Material provided START
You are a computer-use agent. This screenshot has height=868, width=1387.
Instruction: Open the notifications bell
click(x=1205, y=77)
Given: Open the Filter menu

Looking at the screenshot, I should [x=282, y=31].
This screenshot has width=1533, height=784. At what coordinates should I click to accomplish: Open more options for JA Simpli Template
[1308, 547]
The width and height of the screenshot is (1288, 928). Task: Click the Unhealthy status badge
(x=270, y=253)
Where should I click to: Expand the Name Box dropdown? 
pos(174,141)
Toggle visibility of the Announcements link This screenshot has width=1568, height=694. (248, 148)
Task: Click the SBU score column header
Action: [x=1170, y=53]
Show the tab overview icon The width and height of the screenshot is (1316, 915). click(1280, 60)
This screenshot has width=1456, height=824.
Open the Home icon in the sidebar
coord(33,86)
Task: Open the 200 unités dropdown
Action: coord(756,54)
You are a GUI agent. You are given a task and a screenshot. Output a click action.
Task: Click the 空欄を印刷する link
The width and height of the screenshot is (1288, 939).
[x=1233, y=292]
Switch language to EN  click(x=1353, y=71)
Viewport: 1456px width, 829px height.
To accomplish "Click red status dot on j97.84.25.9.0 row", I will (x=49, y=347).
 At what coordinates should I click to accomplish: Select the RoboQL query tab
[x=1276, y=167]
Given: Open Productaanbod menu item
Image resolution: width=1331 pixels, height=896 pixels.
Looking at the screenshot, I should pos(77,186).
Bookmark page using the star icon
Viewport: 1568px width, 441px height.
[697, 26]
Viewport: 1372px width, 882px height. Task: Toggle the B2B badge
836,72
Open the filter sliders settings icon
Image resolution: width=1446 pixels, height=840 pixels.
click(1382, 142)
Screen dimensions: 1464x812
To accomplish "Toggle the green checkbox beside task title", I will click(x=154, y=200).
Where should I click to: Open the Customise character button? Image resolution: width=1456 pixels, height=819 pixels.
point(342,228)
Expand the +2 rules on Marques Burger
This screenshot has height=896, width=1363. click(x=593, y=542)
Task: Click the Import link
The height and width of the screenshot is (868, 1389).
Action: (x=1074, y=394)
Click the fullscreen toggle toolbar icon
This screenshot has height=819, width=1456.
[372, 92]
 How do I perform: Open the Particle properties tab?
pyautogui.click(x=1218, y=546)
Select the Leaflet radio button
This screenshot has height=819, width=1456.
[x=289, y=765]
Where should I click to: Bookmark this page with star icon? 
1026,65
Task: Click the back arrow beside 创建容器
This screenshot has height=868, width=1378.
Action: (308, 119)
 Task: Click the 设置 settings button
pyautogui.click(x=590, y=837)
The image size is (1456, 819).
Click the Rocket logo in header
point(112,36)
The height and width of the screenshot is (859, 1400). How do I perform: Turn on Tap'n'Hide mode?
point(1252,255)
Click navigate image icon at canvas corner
Material provided END
**About this exercise**
Copy the data. Make sure every line matches exactly.

**Task output**
You are a computer-use agent. This screenshot has height=868, width=1387.
Instruction: Open the notifications bell
click(x=1205, y=77)
Given: Open the Filter menu

Looking at the screenshot, I should [x=282, y=31].
This screenshot has width=1533, height=784. At what coordinates should I click to accomplish: Open more options for JA Simpli Template
[1308, 547]
The width and height of the screenshot is (1288, 928). Task: Click the Unhealthy status badge
(x=270, y=253)
Where should I click to: Expand the Name Box dropdown? 
pos(174,141)
Toggle visibility of the Announcements link This screenshot has width=1568, height=694. (248, 148)
Task: Click the SBU score column header
Action: [x=1170, y=53]
Show the tab overview icon The width and height of the screenshot is (1316, 915). click(1280, 60)
This screenshot has width=1456, height=824.
Open the Home icon in the sidebar
coord(33,86)
Task: Open the 200 unités dropdown
Action: coord(756,54)
You are a GUI agent. You are given a task and a screenshot. Output a click action.
Task: Click the 空欄を印刷する link
The width and height of the screenshot is (1288, 939).
[x=1233, y=292]
Switch language to EN  click(x=1353, y=71)
Viewport: 1456px width, 829px height.
To accomplish "Click red status dot on j97.84.25.9.0 row", I will (x=49, y=347).
 At what coordinates should I click to accomplish: Select the RoboQL query tab
[x=1276, y=167]
Given: Open Productaanbod menu item
Image resolution: width=1331 pixels, height=896 pixels.
Looking at the screenshot, I should pos(77,186).
Bookmark page using the star icon
Viewport: 1568px width, 441px height.
[697, 26]
Viewport: 1372px width, 882px height. Task: Toggle the B2B badge
836,72
Open the filter sliders settings icon
Image resolution: width=1446 pixels, height=840 pixels.
click(1382, 142)
Screen dimensions: 1464x812
To accomplish "Toggle the green checkbox beside task title", I will click(x=154, y=200).
Where should I click to: Open the Customise character button? Image resolution: width=1456 pixels, height=819 pixels.
point(342,228)
Expand the +2 rules on Marques Burger
This screenshot has height=896, width=1363. click(x=593, y=542)
Task: Click the Import link
The height and width of the screenshot is (868, 1389).
Action: (x=1074, y=394)
Click the fullscreen toggle toolbar icon
This screenshot has height=819, width=1456.
[372, 92]
 How do I perform: Open the Particle properties tab?
pyautogui.click(x=1218, y=546)
Select the Leaflet radio button
This screenshot has height=819, width=1456.
[x=289, y=765]
Where should I click to: Bookmark this page with star icon? 
1026,65
Task: Click the back arrow beside 创建容器
This screenshot has height=868, width=1378.
Action: (308, 119)
 Task: Click the 设置 settings button
pyautogui.click(x=590, y=837)
The image size is (1456, 819).
Click the Rocket logo in header
point(112,36)
The height and width of the screenshot is (859, 1400). How do I perform: Turn on Tap'n'Hide mode?
point(1252,255)
Click navigate image icon at canvas corner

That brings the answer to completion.